Another of the goals of the revamped galleries is to include works that better represent the diversity of the American West not just in subject matter but also in terms of the artists who made the work.
One such painting is “Castle Geyser, Yellowstone” by Grafton Tyler Brown, one of the only prominent African American artists working in the west in the mid to late 19th century.
Another goal of the exhibition, in terms of diversity, is to embrace some of the more shameful episodes in the American past as subject matter.
“Heart Mountain, 1945” by Japanese American artist Jishiro Miyauchi addresses one such episode head on. In this painting, Miyachi depicts the internment camp where he was imprisoned along with 11,000 of other Japanese Americans during World War II. The painting, which he created in captivity, depicts the internment camp at night, in winter. Miyauchi was forced to improvise to create pigments for this painting that is at once both beautiful and sobering: some of the darker colors were formed using coal dust.
The story of Chinese immigration to America is another subject “all but erased from the art of the west,” according to associate curator of Western art Johanna Blume. But the recent acquisition of “The Golden Mountain—Arriving San Francisco, 1865” by Chinese American painter Mian Situ serves in this exhibition to address this imbalance.
The painting depicts Chinese immigrants on the deck of a passenger ship just as the port of San Francisco appears on the horizon. The dramatic lighting might make you think of a high renaissance nativity scene. But it also show these immigrants, who faced incredible hardships in adapting to American life, in a light in which you may not be accustomed to seeing them.

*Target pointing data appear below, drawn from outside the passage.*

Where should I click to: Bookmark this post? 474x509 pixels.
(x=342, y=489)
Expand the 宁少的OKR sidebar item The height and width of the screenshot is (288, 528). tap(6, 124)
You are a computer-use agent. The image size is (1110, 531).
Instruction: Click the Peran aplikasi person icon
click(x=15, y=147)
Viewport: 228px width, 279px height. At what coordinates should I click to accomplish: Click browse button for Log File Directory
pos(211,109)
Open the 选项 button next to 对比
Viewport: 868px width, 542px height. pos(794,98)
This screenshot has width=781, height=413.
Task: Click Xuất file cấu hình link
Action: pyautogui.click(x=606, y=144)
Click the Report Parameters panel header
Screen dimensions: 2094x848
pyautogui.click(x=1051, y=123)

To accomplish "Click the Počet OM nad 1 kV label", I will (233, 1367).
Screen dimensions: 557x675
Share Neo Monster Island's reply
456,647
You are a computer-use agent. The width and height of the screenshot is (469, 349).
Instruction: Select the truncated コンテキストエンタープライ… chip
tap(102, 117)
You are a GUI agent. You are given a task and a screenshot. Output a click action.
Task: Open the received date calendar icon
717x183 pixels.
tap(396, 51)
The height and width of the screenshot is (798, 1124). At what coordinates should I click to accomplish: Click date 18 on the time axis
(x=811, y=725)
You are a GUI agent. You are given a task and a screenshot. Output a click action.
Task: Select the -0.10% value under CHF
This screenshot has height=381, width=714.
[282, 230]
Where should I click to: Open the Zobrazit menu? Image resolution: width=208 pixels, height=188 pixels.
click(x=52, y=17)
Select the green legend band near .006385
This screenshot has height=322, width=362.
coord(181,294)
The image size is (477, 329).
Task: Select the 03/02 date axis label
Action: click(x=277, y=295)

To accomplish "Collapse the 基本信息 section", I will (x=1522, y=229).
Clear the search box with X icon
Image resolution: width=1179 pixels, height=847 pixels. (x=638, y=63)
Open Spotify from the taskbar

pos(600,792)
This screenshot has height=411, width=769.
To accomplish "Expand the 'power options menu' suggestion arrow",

Because so much of western art is wrapped up in mythology, it might be jarring to seeing the West portrayed as it really is. “Snow/Interstate” by Woody Gwyn—a work painted in the late ‘80s—depicts a highway roadcut that snakes around a rocky piece of topography, giving one small example of how the interstate highway system has radically upended the landscape of the American West.
In an exhibition like this, which turns many traditional notions of western art on their head, it might also be tempting to overlook some of the more traditional work on display here, but that would be a mistake.
Curator Blume, for one, finds much of value in looking at the work of Charles Russell—who created more that 2,000 paintings of cowboys, Indians, and western landscapes in his lifetime.
In her tour of the gallery on opening day, she pointed out one particular Russell painting, titled “Crippled But Still Coming.” The work depicts an old cowhand trying to lead his forlorn horses through a snowy mountain pass.
“Russell often opined about the passing of the Old West and made an effort to capture the Old West, but this painting painted in 1913 was really showing the West in 1913,” says Blume. [“Crippled but Still Coming”] was actually very contemporary for life in the West at the time he was experiencing it.”